The university has abandoned the liberal arts and with it the connection between education and virtue. What was once a unified curriculum oriented toward the permanent, higher things through a study of philosophy, ancient languages and the literature and history of antiquity has dissolved into a collection of specialized fields tied loosely together by the “Carolina Core,” which boils down the age-old subjects that have composed the artes liberales to categories such as “Global Citizenship and Multicultural” and so sophistic a phrase as “Effective, Engaged and Persuasive Communication."

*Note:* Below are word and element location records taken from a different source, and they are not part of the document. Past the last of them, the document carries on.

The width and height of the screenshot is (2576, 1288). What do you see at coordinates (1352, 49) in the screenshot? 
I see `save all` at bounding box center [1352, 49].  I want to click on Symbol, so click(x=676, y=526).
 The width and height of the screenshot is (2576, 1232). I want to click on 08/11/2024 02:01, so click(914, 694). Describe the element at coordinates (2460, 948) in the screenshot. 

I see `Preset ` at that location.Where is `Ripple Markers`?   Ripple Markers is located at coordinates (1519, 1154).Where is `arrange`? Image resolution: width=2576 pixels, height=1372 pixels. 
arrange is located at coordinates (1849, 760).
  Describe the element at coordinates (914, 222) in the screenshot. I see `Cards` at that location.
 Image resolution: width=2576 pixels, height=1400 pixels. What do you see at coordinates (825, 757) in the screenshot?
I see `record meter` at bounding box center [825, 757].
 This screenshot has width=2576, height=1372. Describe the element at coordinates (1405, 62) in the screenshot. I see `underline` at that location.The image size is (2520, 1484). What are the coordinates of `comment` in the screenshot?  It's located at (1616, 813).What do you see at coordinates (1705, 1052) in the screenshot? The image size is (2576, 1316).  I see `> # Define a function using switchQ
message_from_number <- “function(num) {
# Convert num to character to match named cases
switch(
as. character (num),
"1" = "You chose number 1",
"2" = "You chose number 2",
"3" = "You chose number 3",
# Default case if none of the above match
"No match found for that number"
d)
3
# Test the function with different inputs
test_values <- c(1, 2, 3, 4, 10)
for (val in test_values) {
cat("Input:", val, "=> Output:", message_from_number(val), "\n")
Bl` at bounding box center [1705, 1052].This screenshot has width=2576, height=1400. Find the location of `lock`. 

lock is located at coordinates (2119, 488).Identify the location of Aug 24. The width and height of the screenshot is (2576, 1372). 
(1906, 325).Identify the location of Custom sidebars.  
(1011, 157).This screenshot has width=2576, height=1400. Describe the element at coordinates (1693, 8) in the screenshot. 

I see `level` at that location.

As a modern public institution of higher learning, the university would more appropriately be deemed a "multiversity," in which the unity of the liberal arts has been thoroughly abandoned in favor of utilitarian training. The university fails to impart virtue unto its students; it does not even encourage them to pursue it. Instead it trains them how to market a product or manage a sporting venue, yet it grants Bachelor of Arts degrees to students who know nothing of Plato’s allegory of the cave or Dante’s "Inferno."  Questions such as “What is justice?” and “Is there an absolute standard of morality?” have been replaced with the important, wide-ranging inquiries of tourism management and fashion merchandising.

This abandonment of the university’s history and of the traditional meaning of education is manifested in the Carolinian Creed, a meaningless list of what our modern, liberalized culture has placed upon the throne of virtue. Prudence, justice, temperance and fortitude have been toppled, only to be replaced with such empty concepts as diversity and tolerance. Why should I strive to “learn from differences in people, ideas and opinions” if I am taught no absolute standard of what is right and just? Am I to learn from Islamic extremists? Am I to hold the ideas and opinions of fascists? They certainly have their differences. “Openness” for its own sake and with no moral guidance is flat out dangerous.

President Pastides, I have reflected upon the state of our institution, gazed upon the bland charter that is the Carolinian Creed and made my best effort to tell the world what we do and do not believe. It is clear that the university has succumbed to the pressures of modernity. Under your leadership and the guidance of the Board of Trustees, the university no longer makes an attempt to educate the whole person, instead desiring to meet the economic needs of the state, raise its statistics, churn out graduates and “compete” with other institutions. It has become an institution with no soul, and the Carolinian Creed — our ethical pact — is hollow as a result.

If you seek to stop what plagues our campus and student body, the problem lies beyond the Carolinian Creed; no reflection on its words can solve what ails the university. If you want to know why students keep making public racial slurs and perpetrating sexual assault, look at what our university fails to do, and what it does. Take a look at the many “No Limits” banners on campus. The university administration has indeed shown to all students that they have no limits, despite what our nature as human beings tells us.

If you desire students and faculty at the University of South Carolina to act with virtue and love for their fellow man, abandon the empty words of the Creed and work to reorient our school toward the constant, immutable things. Take down those “No Limits” banners and get rid of the gimmicks, so that our university can once again educate the whole person instead of seeking to merely manufacture graduates and compete with other schools.

Remind our students that, as human beings, we do have limits, and that there is a higher purpose to education than the salary that may follow. After all, learning humanizes character and does not permit it to be cruel, or have we abandoned that belief, too?